We also observed that the first 30 most frequent and highest signal intensity detections for all four drugs involved gastrointestinal disorders. The AEs with the highest frequency associated with zolmitriptan, rizatriptan, and naratriptan medications are all classified as gastrointestinal disorders. It has been reported that triptans may cause gastrointestinal complications, including ischemic colitis, a finding that was also confirmed in our study [41]. Respiratory, thoracic and mediastinal disorders ( dyspnoea, chest pain, etc.) had the first frequency of sumatriptan, which is consistent with AE reports from previous studies [40]. AEs for gastrointestinal disorders are a common occurrence in a diverse range of pharmaceutical agents employed for the management of pain, including NSAIDs such as ibuprofen and acetylsalicylic acid, as well as opioids [42, 43]. In clinical practice, a significant proportion of patients express concern that oral medications may cause damage to the gastrointestinal tract, which can lead to AEs such as nausea and vomiting. In the case of triptans for migraine, AEs on the gastrointestinal system have also been observed, which provides a valuable reference point for clinical use. It may be advisable for patients with digestive disorders to be administered drugs with a lesser propensity for side effects or the early development of new dosage forms that do not need to be absorbed through the gastrointestinal tract.

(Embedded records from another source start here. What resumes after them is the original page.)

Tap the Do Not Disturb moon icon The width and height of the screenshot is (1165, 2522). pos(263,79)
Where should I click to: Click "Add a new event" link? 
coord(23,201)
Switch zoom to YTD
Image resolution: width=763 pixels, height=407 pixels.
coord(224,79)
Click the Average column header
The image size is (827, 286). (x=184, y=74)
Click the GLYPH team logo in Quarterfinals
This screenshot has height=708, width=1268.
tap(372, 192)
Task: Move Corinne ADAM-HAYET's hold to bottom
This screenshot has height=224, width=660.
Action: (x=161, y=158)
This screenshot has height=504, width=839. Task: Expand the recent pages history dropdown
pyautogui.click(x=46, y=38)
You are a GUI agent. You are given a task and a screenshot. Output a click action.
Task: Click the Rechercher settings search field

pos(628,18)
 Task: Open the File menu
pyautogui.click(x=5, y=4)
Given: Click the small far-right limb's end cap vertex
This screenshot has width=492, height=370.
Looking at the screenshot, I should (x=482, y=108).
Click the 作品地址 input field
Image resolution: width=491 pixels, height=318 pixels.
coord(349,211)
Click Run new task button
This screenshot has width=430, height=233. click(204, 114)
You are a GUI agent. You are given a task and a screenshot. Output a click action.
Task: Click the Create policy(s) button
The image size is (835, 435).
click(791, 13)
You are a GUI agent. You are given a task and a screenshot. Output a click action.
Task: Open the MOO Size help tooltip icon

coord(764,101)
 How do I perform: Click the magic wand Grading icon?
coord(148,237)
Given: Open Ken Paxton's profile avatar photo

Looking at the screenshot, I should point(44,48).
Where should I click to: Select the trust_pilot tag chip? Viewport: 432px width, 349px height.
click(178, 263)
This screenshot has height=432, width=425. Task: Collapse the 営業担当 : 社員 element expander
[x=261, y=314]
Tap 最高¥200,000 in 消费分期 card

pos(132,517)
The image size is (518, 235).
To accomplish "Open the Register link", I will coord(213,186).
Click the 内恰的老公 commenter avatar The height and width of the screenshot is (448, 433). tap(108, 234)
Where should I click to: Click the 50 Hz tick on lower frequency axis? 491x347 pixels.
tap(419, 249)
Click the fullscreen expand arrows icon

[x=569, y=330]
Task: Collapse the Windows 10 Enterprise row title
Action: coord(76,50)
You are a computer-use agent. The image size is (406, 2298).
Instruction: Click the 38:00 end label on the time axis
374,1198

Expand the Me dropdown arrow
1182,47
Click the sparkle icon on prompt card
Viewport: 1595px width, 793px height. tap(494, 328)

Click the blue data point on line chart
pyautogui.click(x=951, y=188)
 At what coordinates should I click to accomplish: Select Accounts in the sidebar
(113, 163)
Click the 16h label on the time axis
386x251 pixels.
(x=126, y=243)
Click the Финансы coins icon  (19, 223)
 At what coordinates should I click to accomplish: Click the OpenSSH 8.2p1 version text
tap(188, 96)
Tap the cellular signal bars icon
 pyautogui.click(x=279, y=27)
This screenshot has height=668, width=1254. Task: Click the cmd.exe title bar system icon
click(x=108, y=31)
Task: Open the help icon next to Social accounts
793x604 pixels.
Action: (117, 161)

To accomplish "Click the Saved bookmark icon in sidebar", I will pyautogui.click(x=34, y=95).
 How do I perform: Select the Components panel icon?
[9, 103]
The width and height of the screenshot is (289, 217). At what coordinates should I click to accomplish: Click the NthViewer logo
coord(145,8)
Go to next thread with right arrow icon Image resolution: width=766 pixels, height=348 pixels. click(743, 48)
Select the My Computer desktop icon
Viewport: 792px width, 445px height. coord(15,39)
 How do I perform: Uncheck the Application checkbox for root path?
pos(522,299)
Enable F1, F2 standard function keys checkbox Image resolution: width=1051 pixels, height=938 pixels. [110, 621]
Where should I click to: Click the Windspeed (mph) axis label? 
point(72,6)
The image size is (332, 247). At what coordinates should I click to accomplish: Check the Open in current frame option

The results of a recent meta-analysis have demonstrated that four of the tretinoin analogues (sumatriptan, zolmitriptan, rizatriptan, and eletriptan) are more efficacious in the treatment of migraines than the recently marketed and more expensive drugs lasmiditan, rimegepant and ubrogepant. Consequently, these four tretinoin analogues should be considered as the drugs of choice for the treatment of migraines [44]. Previous studies have explored the adverse effects associated with gepants, which are used for the prophylactic and acute treatment of migraine, and which have a different mechanism of action than triptans. Researchers have also identified AEs related to the gastrointestinal system and have shown that it is more suitable for patients with a history of cardiovascular disease compared to triptans cardiovascular side effect risk, however comparative and real-world studies between triptans in recent years remain unexplored [45]. The safety and efficacy of migraine treatment are contingent upon the characteristics of the drug in question, as well as the patient’s specific circumstances, including the use of multiple medications. Consequently, further investigation into the adverse effects associated with the triptans is currently a priority. Our study addresses a current gap in the literature by analysing AE signals at multiple levels. The findings can be used to inform treatment choices and facilitate informed decision-making between patients and clinicians. Future research should focus on a detailed characterisation of the specific mechanisms of action of 5-HT receptors in migraine and other related pain conditions. Additionally, efforts should be made to minimise potential side effects in response to current real-world adverse effects, and the development of more specific drugs to optimise migraine treatment strategies by precisely targeting therapy should be a priority.